▶ **ASSIGNMENT**: In the records below, the line with "Instruction: Click the Headers" opens the range and the line with "Task: Select the US 4 size row label" closes it; print that range exactly and nothing else.

□ □ □

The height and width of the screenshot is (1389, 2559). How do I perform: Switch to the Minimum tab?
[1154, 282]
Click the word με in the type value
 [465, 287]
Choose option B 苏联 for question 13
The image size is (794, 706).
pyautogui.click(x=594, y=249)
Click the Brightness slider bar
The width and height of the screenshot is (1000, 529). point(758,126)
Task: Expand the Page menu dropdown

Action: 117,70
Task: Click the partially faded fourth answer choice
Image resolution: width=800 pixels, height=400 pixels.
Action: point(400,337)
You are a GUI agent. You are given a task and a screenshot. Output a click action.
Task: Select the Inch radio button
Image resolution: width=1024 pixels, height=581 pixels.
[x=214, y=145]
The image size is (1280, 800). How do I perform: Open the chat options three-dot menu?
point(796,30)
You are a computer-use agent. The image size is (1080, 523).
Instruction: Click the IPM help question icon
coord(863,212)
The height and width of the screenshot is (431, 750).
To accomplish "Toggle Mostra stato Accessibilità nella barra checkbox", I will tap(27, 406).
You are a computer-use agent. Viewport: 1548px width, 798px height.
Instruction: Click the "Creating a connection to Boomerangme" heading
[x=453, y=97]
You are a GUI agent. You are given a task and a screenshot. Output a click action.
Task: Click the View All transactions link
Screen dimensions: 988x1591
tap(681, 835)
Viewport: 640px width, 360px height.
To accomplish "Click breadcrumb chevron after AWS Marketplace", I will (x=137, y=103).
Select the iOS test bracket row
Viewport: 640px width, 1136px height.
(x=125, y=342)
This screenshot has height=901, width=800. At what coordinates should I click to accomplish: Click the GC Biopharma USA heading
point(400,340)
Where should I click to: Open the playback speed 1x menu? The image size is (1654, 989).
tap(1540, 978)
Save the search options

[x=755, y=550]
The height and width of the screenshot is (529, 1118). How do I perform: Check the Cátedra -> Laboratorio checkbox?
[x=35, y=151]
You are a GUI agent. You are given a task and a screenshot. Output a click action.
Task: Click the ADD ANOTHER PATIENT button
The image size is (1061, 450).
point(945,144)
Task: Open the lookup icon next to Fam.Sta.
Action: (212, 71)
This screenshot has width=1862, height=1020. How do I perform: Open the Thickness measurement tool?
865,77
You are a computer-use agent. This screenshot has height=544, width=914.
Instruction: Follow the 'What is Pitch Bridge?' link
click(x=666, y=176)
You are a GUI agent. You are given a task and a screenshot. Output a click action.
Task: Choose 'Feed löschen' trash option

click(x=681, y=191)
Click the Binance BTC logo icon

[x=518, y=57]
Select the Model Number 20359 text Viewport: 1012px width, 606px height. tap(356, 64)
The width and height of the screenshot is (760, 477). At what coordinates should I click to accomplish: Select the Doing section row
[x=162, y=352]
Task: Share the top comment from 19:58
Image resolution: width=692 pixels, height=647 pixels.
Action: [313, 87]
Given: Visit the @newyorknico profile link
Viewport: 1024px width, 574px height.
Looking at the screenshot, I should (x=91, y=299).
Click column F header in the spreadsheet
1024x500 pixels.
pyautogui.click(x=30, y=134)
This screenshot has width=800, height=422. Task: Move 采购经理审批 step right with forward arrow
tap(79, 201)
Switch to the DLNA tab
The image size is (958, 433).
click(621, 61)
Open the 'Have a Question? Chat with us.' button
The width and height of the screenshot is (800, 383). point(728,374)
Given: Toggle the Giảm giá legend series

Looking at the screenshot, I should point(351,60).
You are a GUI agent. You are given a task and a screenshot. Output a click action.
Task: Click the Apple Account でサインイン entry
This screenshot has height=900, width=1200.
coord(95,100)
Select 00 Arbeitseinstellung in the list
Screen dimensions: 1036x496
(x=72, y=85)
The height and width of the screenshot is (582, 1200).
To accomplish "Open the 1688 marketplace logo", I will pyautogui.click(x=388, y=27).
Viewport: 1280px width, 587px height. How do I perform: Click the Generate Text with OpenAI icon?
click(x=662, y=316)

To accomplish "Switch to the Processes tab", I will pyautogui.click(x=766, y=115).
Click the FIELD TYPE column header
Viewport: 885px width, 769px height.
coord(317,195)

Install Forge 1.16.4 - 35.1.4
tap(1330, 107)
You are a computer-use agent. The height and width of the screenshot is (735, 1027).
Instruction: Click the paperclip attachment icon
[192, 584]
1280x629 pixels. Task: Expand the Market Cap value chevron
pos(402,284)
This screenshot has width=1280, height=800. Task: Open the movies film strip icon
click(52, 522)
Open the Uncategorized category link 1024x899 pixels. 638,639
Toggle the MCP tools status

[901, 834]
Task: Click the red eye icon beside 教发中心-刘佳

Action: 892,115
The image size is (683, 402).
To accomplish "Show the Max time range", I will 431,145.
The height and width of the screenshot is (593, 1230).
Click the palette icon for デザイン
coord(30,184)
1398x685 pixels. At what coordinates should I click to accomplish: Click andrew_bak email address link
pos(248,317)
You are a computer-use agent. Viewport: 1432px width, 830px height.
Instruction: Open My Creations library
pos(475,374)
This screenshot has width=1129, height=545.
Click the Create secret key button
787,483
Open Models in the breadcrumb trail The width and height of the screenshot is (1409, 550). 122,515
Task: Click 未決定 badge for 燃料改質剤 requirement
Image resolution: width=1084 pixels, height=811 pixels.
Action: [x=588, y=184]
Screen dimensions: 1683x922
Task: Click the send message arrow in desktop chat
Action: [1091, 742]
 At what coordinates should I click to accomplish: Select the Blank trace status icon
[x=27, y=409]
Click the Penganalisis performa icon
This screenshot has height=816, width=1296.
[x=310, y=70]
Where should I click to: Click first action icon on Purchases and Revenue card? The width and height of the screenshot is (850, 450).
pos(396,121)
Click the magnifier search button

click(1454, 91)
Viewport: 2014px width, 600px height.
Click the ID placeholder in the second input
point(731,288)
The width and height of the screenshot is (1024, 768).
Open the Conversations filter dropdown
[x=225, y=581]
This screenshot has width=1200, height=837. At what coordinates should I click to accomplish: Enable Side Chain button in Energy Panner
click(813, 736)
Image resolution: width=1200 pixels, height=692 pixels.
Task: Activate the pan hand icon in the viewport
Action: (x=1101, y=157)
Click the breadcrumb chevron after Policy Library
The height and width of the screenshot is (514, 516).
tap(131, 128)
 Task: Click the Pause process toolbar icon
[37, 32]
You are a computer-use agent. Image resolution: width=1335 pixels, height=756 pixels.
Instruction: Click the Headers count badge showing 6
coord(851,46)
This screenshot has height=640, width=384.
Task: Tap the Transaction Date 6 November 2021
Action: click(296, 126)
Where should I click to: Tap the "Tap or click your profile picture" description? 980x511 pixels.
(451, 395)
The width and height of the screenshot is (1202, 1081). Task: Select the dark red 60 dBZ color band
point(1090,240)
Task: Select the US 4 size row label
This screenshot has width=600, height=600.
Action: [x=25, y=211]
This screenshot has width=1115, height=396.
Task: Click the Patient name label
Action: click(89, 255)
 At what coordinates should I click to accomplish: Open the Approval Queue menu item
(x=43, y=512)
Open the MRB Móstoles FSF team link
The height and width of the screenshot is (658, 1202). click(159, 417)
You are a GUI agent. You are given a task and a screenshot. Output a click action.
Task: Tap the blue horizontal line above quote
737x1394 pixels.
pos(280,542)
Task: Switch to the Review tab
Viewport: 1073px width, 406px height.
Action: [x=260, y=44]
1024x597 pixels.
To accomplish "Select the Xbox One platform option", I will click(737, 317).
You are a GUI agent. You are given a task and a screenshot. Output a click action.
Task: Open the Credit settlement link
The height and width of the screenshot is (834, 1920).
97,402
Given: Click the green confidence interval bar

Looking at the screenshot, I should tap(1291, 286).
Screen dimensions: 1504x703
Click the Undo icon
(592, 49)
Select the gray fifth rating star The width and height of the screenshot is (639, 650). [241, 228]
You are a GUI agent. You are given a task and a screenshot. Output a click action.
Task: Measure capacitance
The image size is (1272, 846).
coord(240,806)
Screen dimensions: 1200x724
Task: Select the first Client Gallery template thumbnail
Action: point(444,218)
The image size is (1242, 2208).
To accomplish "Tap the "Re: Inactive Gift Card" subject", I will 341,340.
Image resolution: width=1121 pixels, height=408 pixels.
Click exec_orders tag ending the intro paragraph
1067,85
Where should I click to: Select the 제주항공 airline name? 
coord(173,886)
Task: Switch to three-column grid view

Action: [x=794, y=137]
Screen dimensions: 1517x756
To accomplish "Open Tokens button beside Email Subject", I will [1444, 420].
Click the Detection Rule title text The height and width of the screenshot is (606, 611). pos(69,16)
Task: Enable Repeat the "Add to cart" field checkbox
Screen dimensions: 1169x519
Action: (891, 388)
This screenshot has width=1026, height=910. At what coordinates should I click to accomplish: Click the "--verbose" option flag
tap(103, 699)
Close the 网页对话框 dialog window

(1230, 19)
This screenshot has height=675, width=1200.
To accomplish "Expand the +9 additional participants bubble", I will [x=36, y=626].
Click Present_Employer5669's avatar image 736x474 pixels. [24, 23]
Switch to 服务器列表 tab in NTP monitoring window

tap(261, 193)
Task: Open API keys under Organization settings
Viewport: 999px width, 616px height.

□ □ □

▶ **ANSWER TO THIS PROBLEM**:
Instruction: Click the Headers count badge showing 6
coord(851,46)
This screenshot has height=640, width=384.
Task: Tap the Transaction Date 6 November 2021
Action: click(296, 126)
Where should I click to: Tap the "Tap or click your profile picture" description? 980x511 pixels.
(451, 395)
The width and height of the screenshot is (1202, 1081). Task: Select the dark red 60 dBZ color band
point(1090,240)
Task: Select the US 4 size row label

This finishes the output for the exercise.